*Exercise aim*:
The expected output is an exact copy of the lines from the one containing "Retweet Ayisha.Kay's tweet with 11 retweets" to the final line below, minus any pictures.

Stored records
%%

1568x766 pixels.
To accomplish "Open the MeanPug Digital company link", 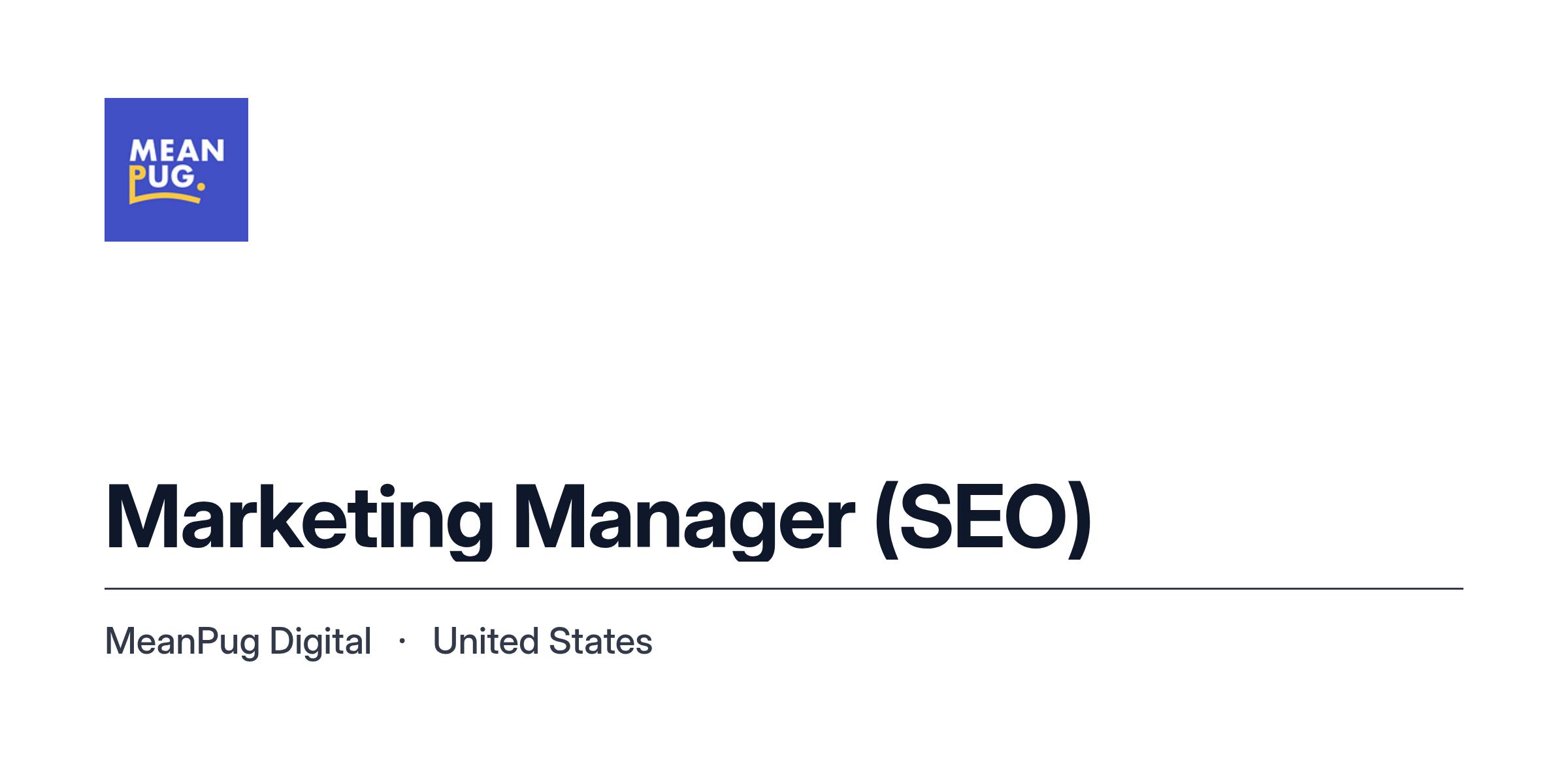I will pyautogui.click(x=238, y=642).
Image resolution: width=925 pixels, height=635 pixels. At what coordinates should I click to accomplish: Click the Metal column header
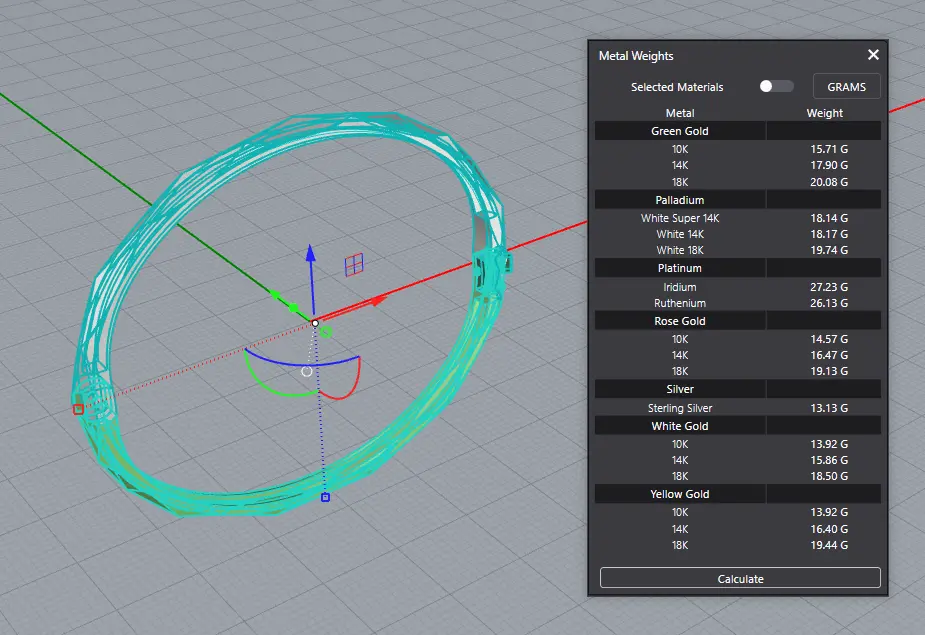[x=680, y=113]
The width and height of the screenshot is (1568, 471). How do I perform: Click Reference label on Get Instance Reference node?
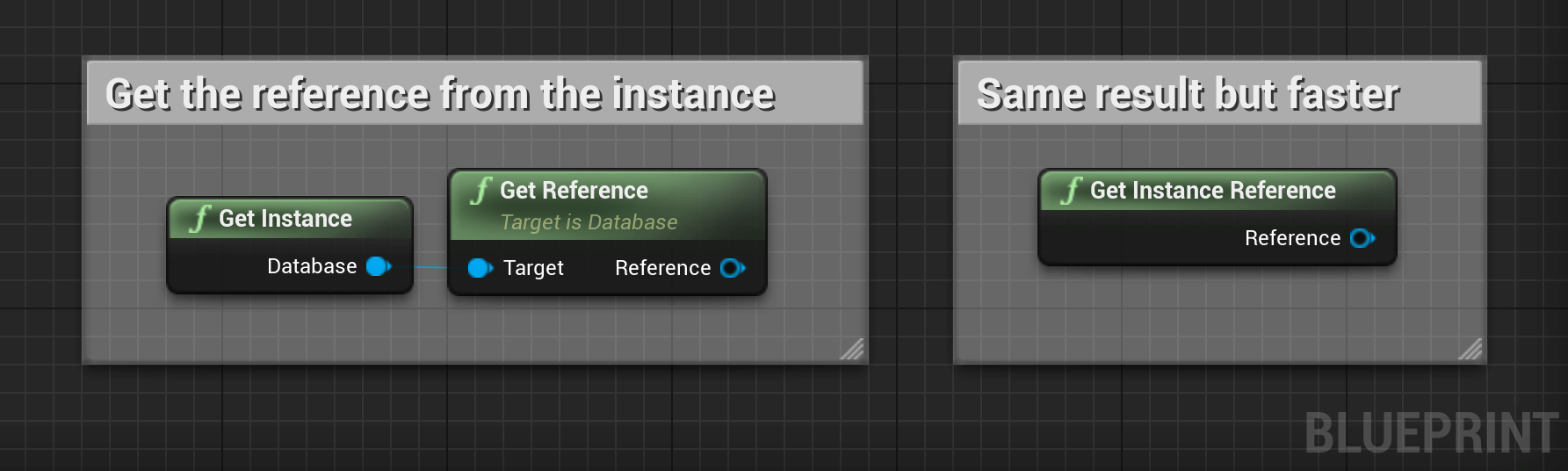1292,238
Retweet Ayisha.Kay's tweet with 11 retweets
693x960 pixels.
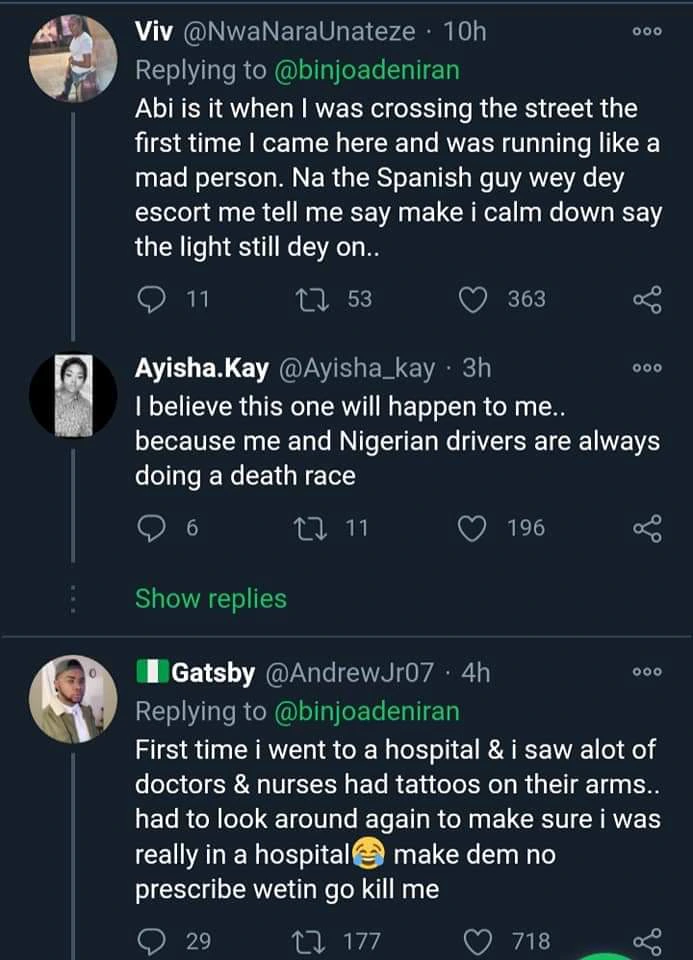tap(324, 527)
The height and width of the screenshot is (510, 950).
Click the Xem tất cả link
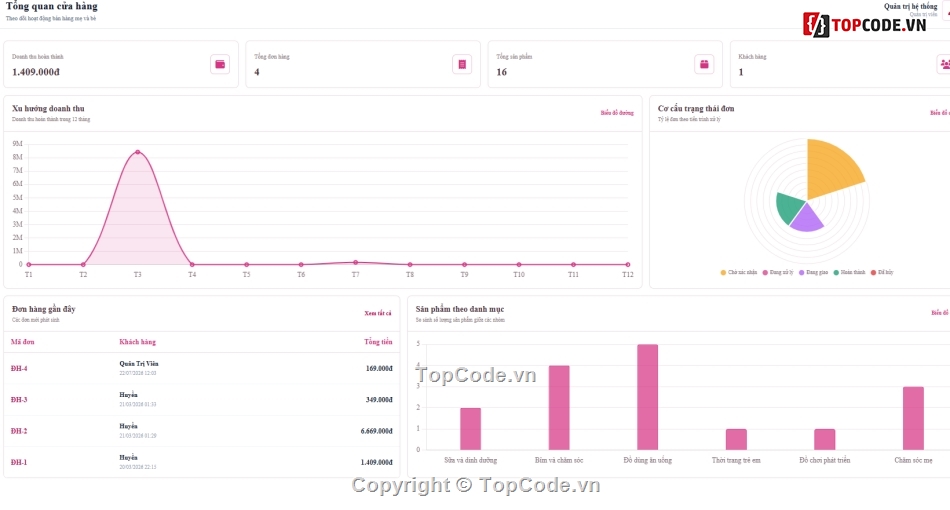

%%

*Solution to the exercise*:
Retweet Ayisha.Kay's tweet with 11 retweets
693x960 pixels.
tap(324, 527)
The height and width of the screenshot is (510, 950).
Click the Xem tất cả link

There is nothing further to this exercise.